Can you reproduce, word for word, the part of the Booklamp post below that opens with the words containing "As an experiment" and closes with "even William Faulkner."?

■ Passage shown ■

┄┄┄┄┄┄┄┄┄┄┄┄┄┄┄┄┄┄┄┄

What’s your story’s DNA?

Recently I found a fun new site called Booklamp–it helps you find new books by comparing and contrasting the content of books you enjoy, similar to the way Pandora.com helps music lovers find new music. To quote Booklamp:

“We’re attempting to help you find books with similar themes and writing style to books you’ve enjoyed in the past – comparing elements like Description, Pacing, Density, Perspective, and Dialog – while at the same time allowing you to specify details like… more Medieval Weapons.”

Booklamp identifies and parses the “story DNA” of various books, then uses that information to help you find similar stories. You can search for books by Story DNA, Book Title, Author, or Genre.

As an experiment I searched for books with DNA similar to Hostage Zero by our own John Gilstrap. Booklamp suggested matches to “similar” books by various authors, including Christopher Reich, Lisa Unger, Anne McCaffrey, Louis L’Amour, and even William Faulkner.

┄┄┄┄┄┄┄┄┄┄┄┄┄┄┄┄┄┄┄┄

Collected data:
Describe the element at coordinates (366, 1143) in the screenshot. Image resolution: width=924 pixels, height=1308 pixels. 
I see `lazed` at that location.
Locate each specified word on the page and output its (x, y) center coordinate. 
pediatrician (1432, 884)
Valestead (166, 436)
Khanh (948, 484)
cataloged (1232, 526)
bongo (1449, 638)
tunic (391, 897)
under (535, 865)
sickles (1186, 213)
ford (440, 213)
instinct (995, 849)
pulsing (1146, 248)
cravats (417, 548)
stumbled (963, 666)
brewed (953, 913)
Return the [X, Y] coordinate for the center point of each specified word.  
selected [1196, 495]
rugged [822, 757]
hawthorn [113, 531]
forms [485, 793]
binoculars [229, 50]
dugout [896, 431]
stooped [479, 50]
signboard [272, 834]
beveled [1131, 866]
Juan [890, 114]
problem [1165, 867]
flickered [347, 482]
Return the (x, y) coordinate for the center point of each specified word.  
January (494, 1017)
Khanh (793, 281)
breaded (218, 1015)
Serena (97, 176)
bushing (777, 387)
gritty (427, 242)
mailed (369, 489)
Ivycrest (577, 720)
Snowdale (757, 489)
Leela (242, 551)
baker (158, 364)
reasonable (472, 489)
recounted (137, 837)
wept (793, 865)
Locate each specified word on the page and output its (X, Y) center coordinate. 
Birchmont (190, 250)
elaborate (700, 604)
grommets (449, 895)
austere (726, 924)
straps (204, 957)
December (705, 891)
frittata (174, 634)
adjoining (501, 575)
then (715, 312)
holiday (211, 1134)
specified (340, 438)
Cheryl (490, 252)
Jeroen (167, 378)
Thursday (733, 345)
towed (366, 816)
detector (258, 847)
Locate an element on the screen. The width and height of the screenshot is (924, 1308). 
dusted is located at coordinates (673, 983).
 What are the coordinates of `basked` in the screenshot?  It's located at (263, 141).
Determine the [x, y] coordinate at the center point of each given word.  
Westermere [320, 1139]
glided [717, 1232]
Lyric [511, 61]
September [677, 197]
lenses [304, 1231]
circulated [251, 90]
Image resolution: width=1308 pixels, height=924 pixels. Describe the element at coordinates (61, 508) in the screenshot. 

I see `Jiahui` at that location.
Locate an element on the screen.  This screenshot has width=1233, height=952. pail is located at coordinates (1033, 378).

┄┄┄┄┄┄┄┄┄┄┄┄┄┄┄┄┄┄┄┄

■ Written solution ■
As an experiment I searched for books with DNA similar to Hostage Zero by our own John Gilstrap. Booklamp suggested matches to “similar” books by various authors, including Christopher Reich, Lisa Unger, Anne McCaffrey, Louis L’Amour, and even William Faulkner.